▶ _What is required_: Below are the entries. Print only the lines starting at the one with "Given: Click the Result column header" and ending at the one with "Task: Tap the raised hands emoji", exactly, with no pictures.

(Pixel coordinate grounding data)

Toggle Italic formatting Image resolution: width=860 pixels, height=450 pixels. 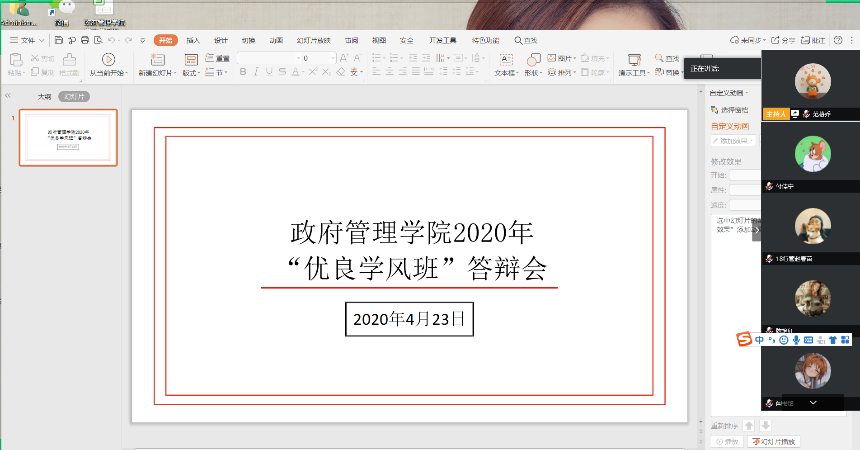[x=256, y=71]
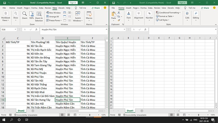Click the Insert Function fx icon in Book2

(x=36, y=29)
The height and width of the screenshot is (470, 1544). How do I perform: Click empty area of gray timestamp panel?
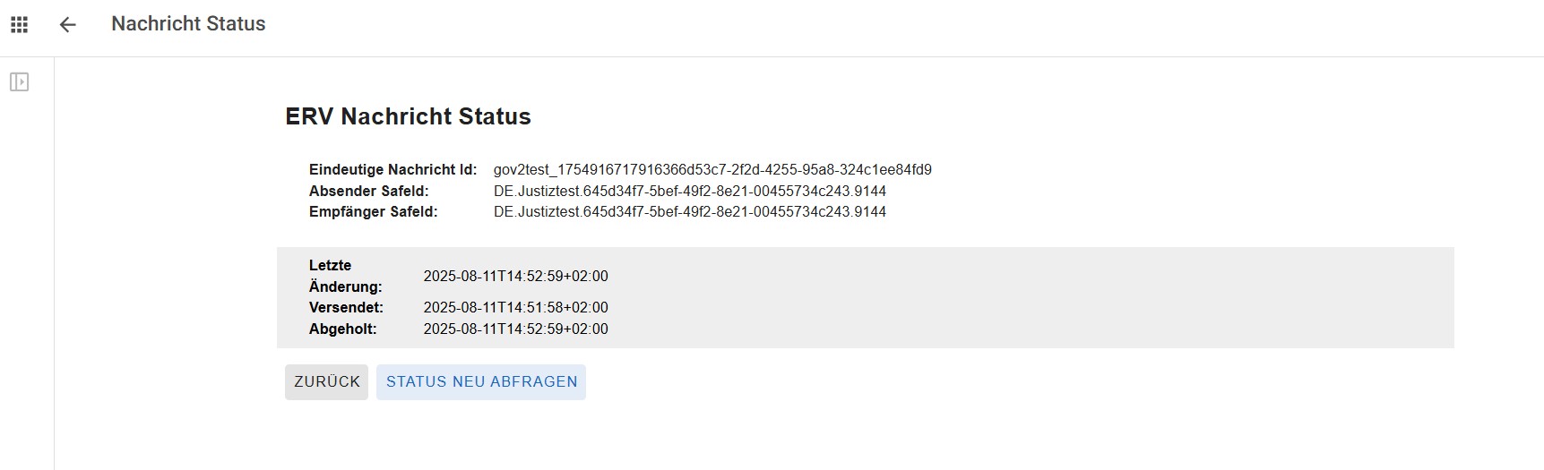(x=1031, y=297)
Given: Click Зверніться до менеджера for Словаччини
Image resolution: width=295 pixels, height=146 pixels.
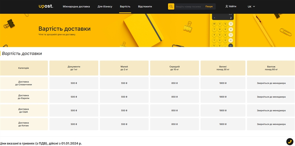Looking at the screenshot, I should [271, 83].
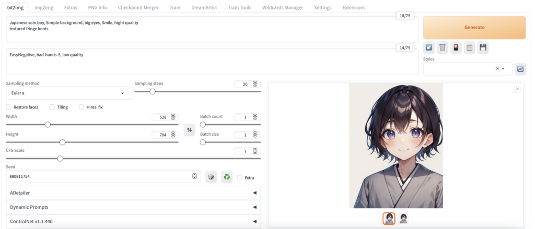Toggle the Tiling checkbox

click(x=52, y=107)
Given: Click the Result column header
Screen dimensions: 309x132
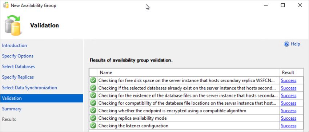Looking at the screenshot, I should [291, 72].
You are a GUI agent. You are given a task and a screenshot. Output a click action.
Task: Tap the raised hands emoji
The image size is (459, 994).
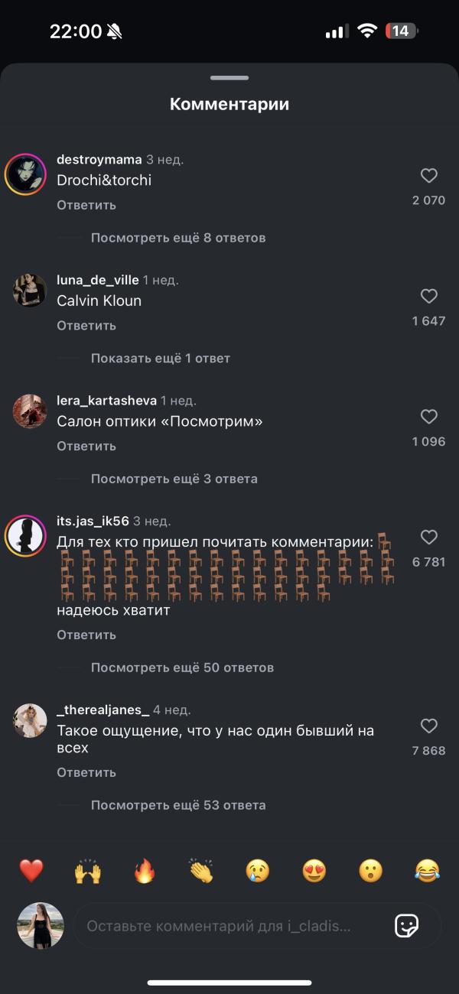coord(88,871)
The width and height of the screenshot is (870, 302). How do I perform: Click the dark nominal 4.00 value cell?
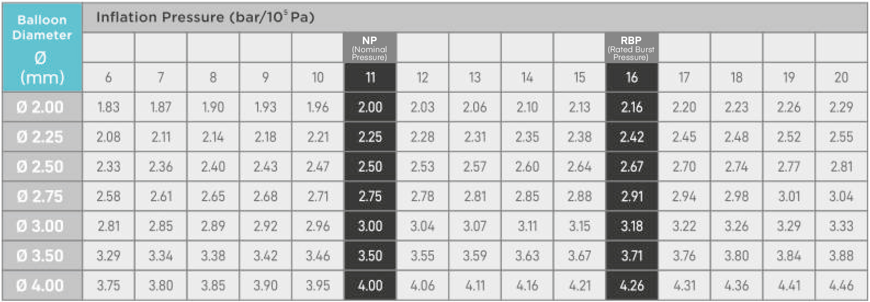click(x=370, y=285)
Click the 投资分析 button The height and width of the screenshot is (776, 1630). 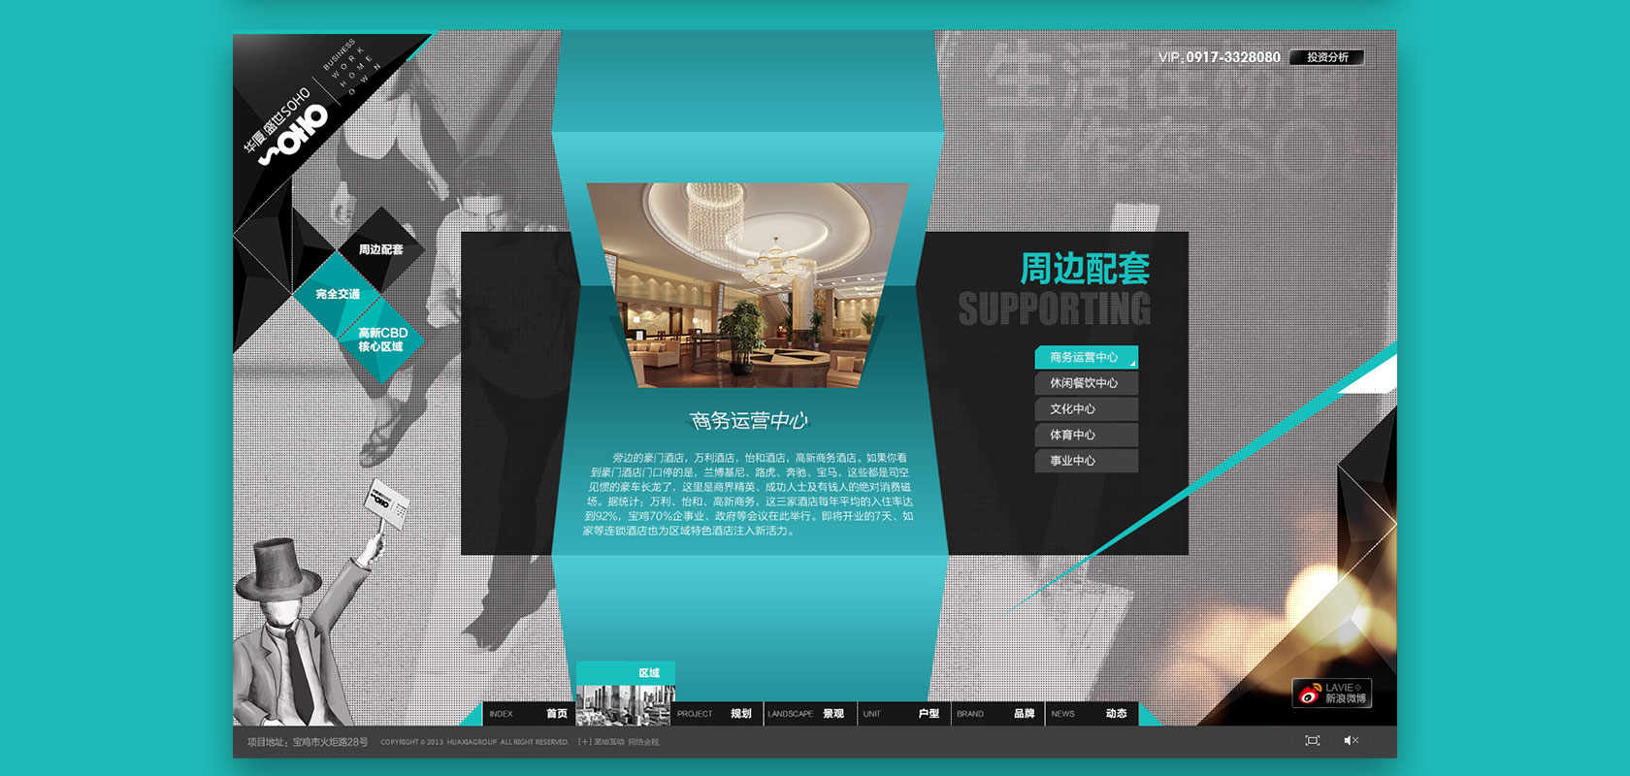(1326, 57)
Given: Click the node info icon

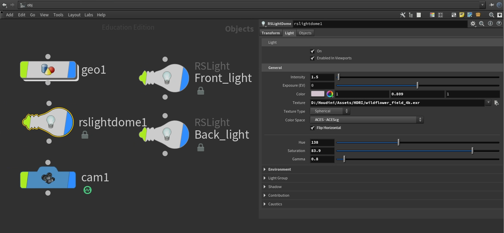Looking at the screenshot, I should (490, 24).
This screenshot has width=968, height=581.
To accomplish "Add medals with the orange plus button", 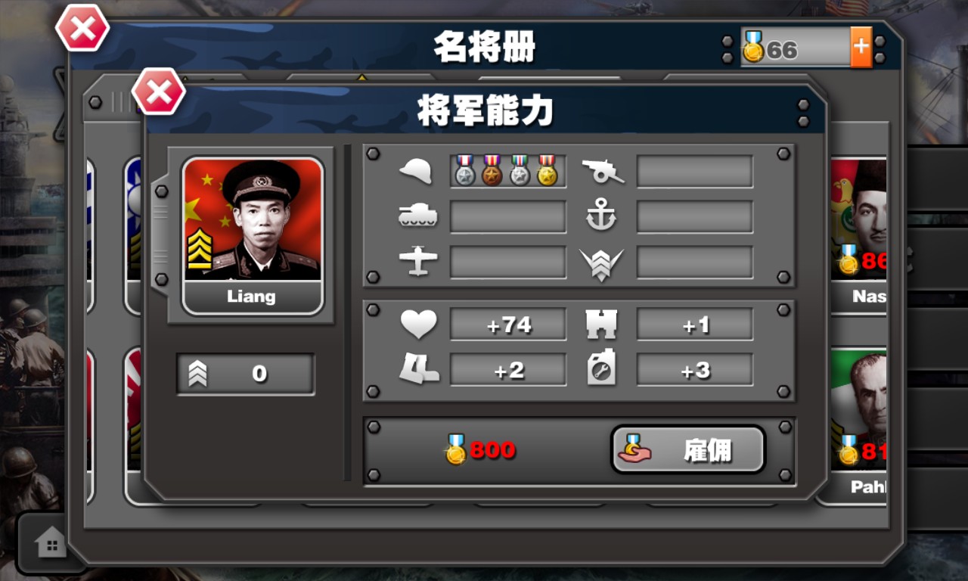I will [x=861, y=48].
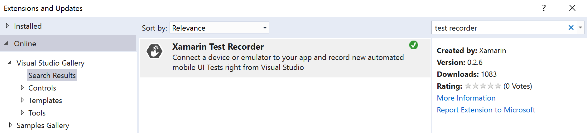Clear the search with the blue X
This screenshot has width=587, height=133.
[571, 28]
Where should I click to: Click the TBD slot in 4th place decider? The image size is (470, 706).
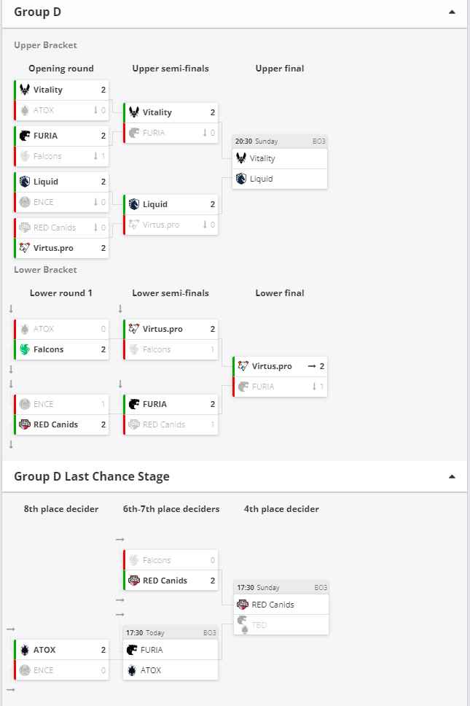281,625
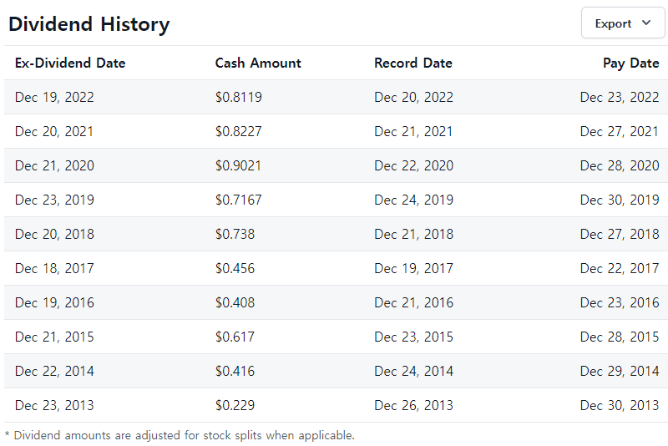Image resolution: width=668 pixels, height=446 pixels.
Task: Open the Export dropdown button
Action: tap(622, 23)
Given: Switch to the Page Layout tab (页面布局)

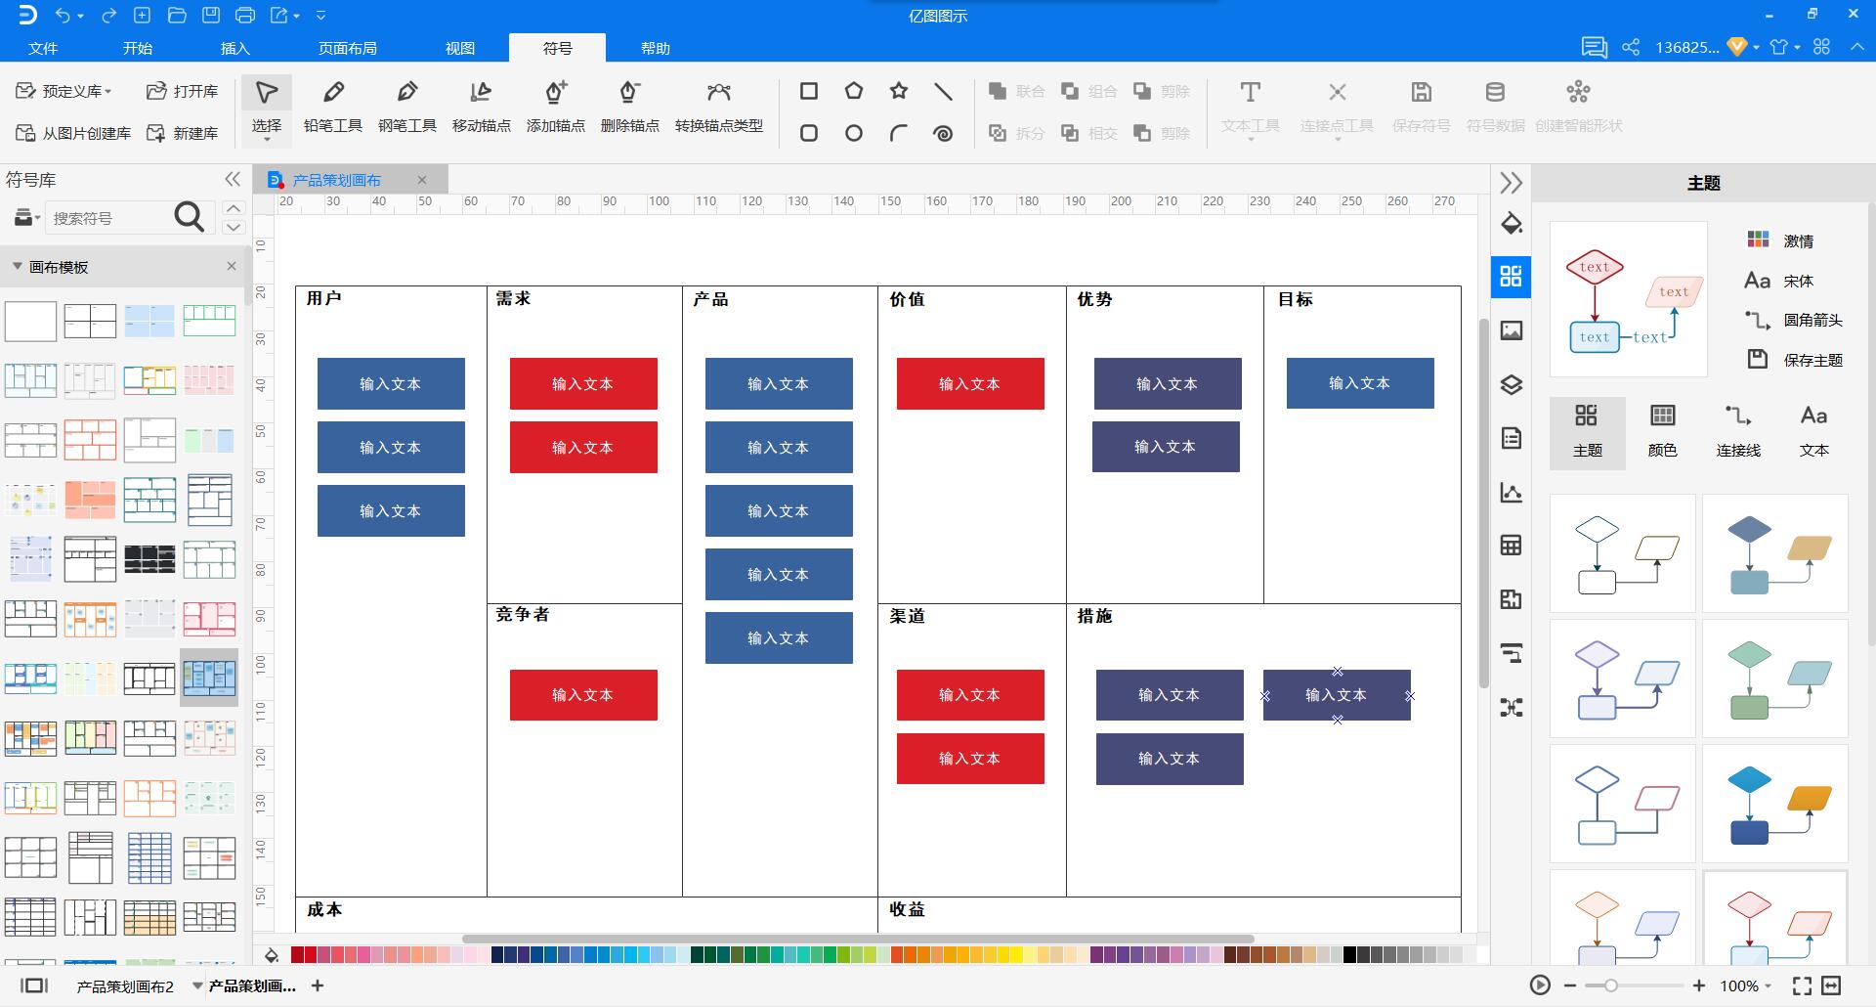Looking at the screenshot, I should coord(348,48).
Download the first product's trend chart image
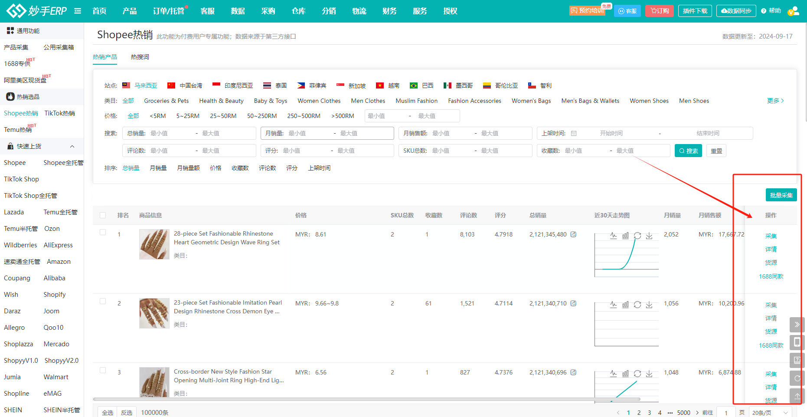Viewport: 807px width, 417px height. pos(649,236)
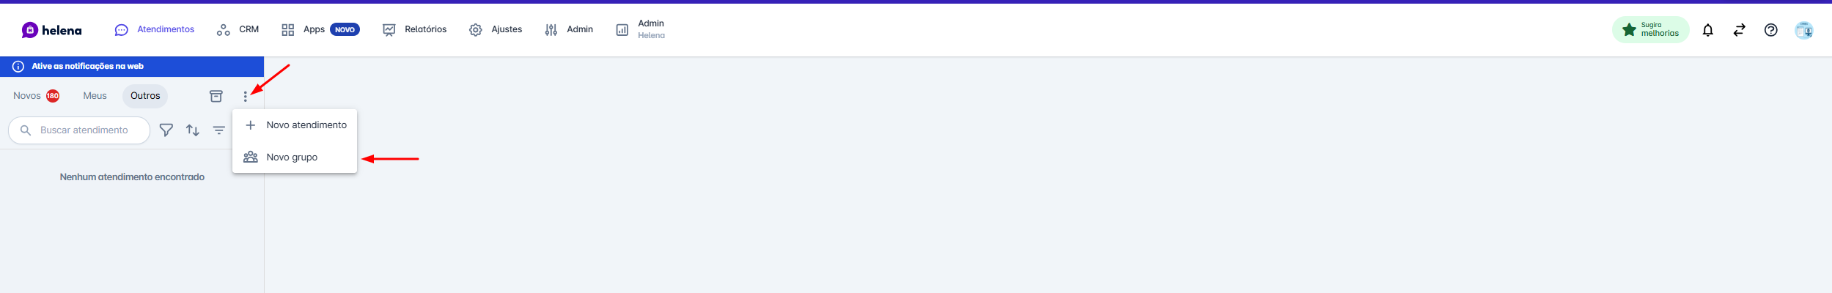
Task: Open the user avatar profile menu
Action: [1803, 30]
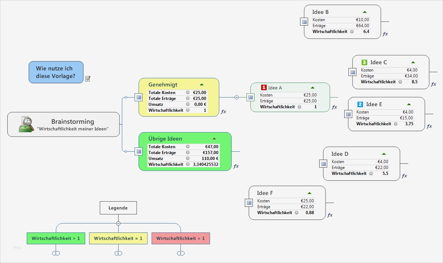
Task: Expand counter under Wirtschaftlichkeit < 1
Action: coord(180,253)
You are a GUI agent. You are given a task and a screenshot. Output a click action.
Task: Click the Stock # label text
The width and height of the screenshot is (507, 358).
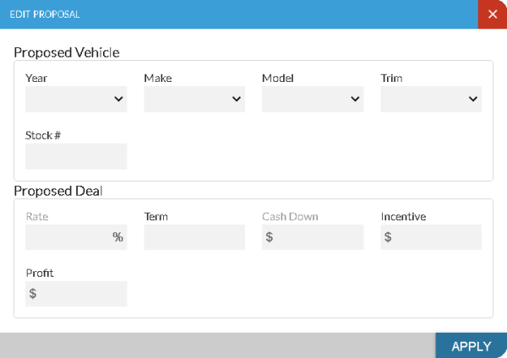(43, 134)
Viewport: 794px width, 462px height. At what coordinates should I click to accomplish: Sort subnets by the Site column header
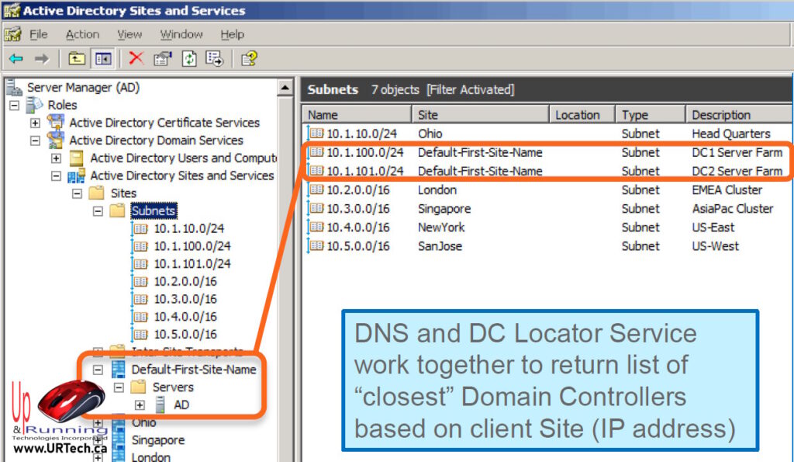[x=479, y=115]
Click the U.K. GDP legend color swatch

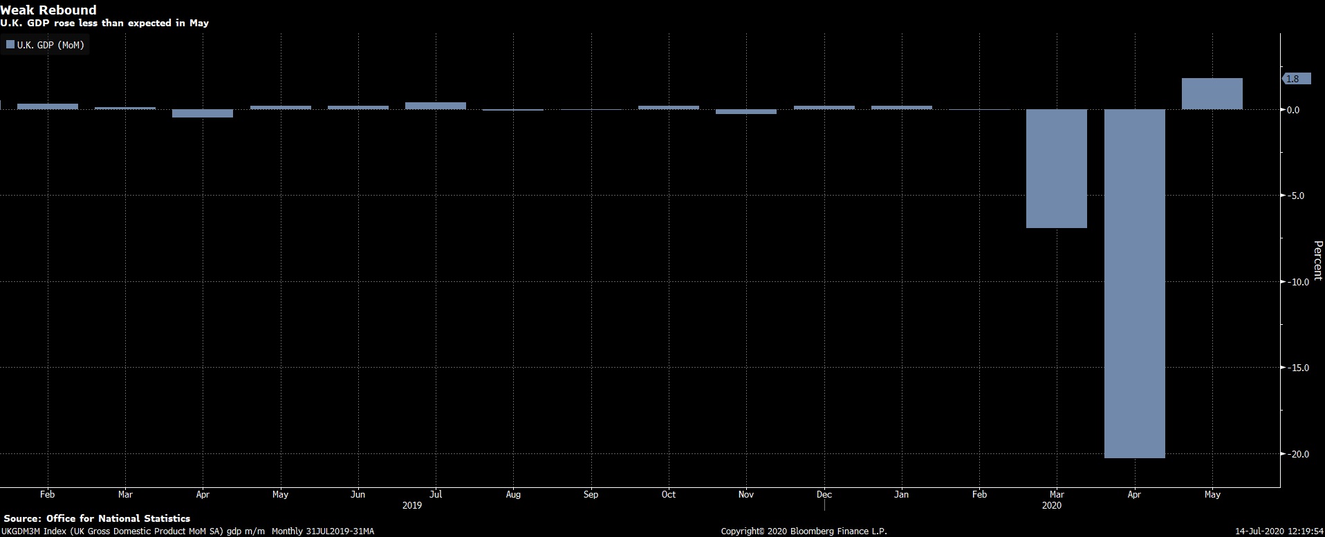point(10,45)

▶ _Output_:
Given: Click the Result column header
Screen dimensions: 309x132
Looking at the screenshot, I should [291, 72].
You are a GUI agent. You are given a task and a screenshot. Output a click action.
Task: Tap the raised hands emoji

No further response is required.